WORK INSTRUCTIONS:
(A) Answer each question using the methionine article, one answer per line:
(i) Which university's researchers are named as part of the international collaboration?
(ii) Which two types of GLR from Mouse-ear cress were shown to form ion channels?
(iii) What are the tiny pores on the leaf surface called?
(B) Reproduce the methionine article from "Neural communication, learning, and" to "instead of glutamate.".
(C) List every country that the methionine article names as a location of the collaborators.

Plants use methionine to respond to environmental stresses


Evidence of the new physiological role of glutamate receptor homologs (GLRs) - plant proteins that share ancestral roots with those in our neural system - has been presented by an international collaboration with researchers at Okayama University.

Neural communication, learning, and regulation processes in humans are mediated by glutamate receptors, a type of protein that responds to an amino acid neurotransmitter, glutamate. It has been known that homologs of the glutamate receptors (GLRs) exist in plants, but the detail functional characterisation remained to be done. Now Drs. Dongdong Kong, Heng Cheng Hu, Eiji Okuma, and collaborators in the US, China, Japan, and Korea have demonstrated for the first time that two types of GLR found in Mouse-ear cress (Arabidopsis) - GLR3.1 and GLR3.5 - do form ion channels as animal glutamate receptors, - but they respond to methionine, instead of glutamate.

Calcium ion is known to be crucial in the opening and closing of tiny pores on leaf surface, called stomata, which regulate gas exchange for photosynthesis. Kong, Hu, Okuma et al. found that GLR3.1 and GLR3.5 function as methionine-activated calcium ion influx channels that regulate stomatal closure response. They found that Arabidopsis mutant plants lacking GLR3.1 and GLR3.5 showed impairment of methionine-triggered calcium ion currents and stomatal closing. These results identified the new role of methionine as a regulator in plant stress responses.

INFORMATION:
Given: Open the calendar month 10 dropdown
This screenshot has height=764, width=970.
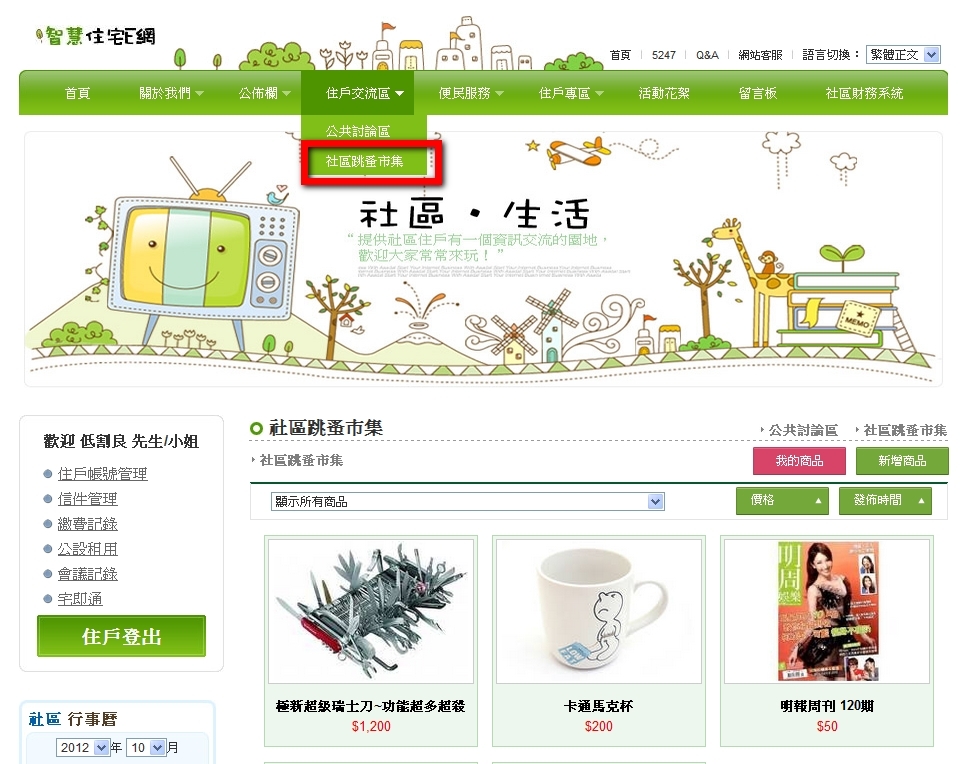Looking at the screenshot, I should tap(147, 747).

--

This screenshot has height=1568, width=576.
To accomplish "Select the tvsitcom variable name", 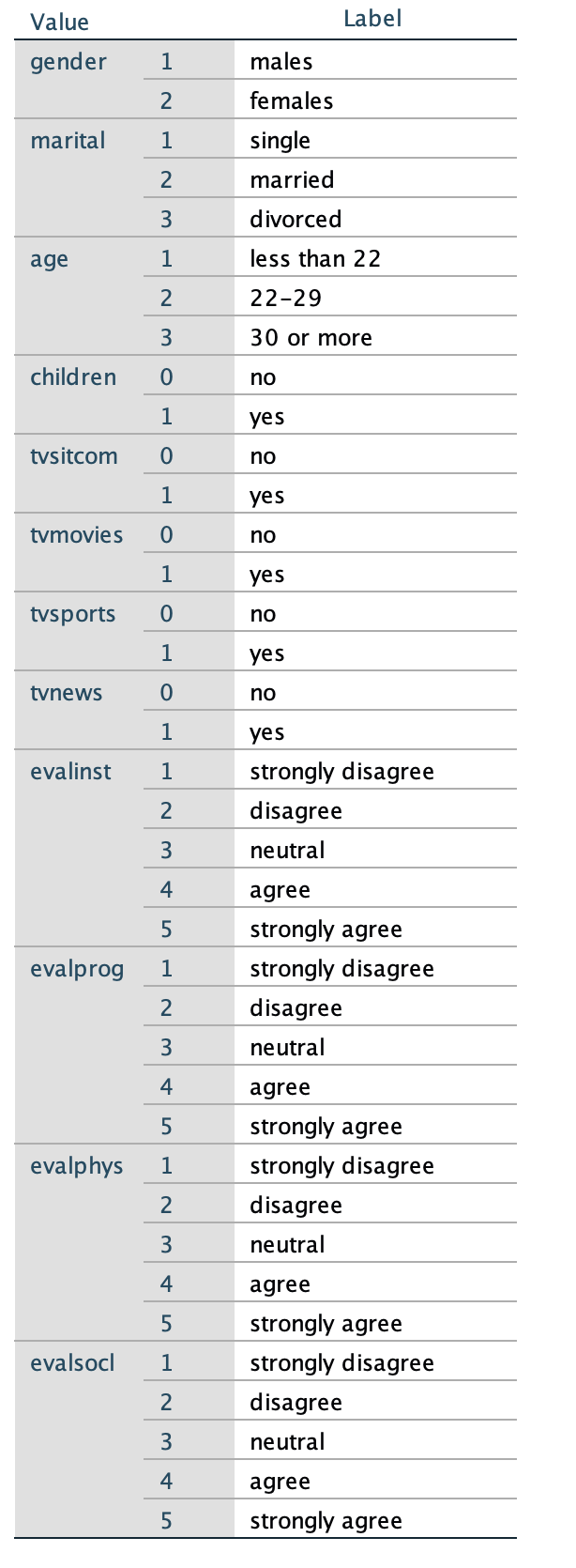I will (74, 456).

--

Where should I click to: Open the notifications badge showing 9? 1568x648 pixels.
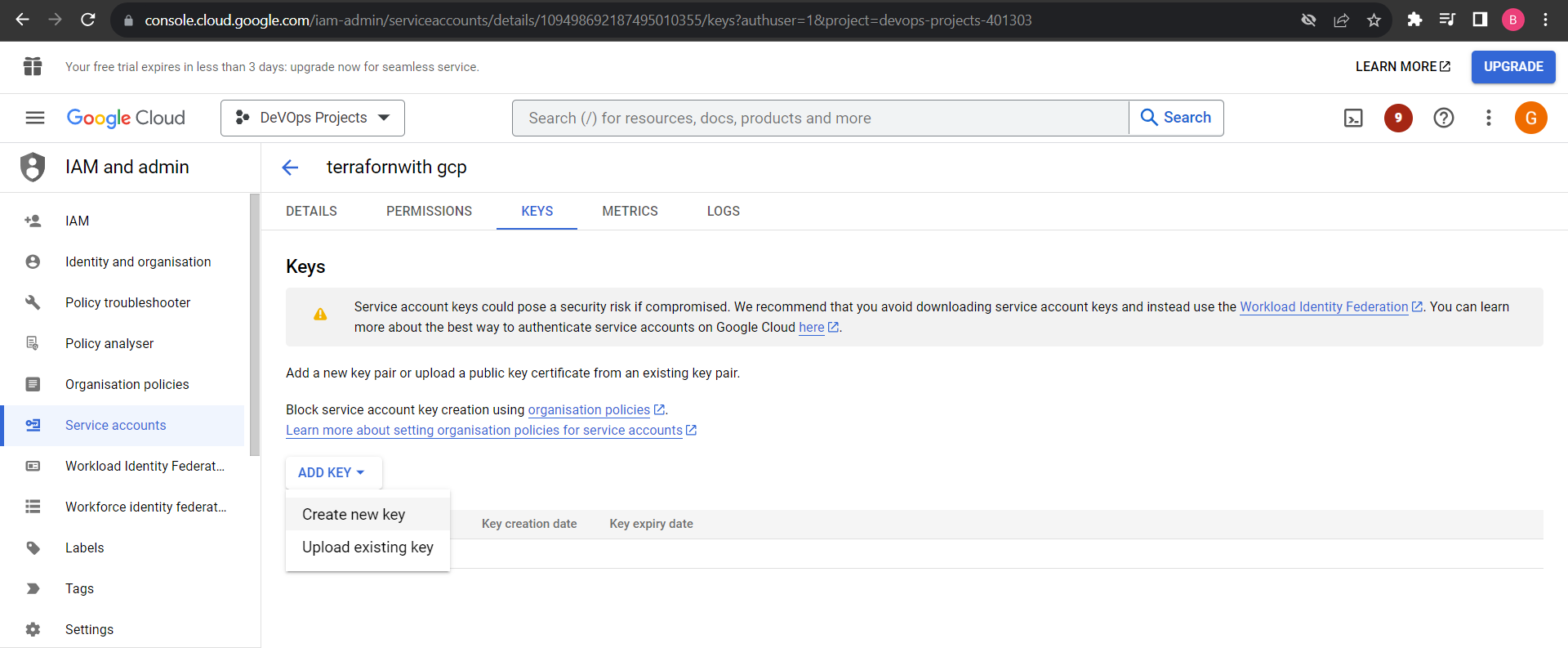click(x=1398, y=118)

RESPONSES:
(A)
(i) Okayama University
(ii) GLR3.1 and GLR3.5
(iii) Stomata

(B)
Neural communication, learning, and regulation processes in humans are mediated by glutamate receptors, a type of protein that responds to an amino acid neurotransmitter, glutamate. It has been known that homologs of the glutamate receptors (GLRs) exist in plants, but the detail functional characterisation remained to be done. Now Drs. Dongdong Kong, Heng Cheng Hu, Eiji Okuma, and collaborators in the US, China, Japan, and Korea have demonstrated for the first time that two types of GLR found in Mouse-ear cress (Arabidopsis) - GLR3.1 and GLR3.5 - do form ion channels as animal glutamate receptors, - but they respond to methionine, instead of glutamate.

(C) US, China, Japan, Korea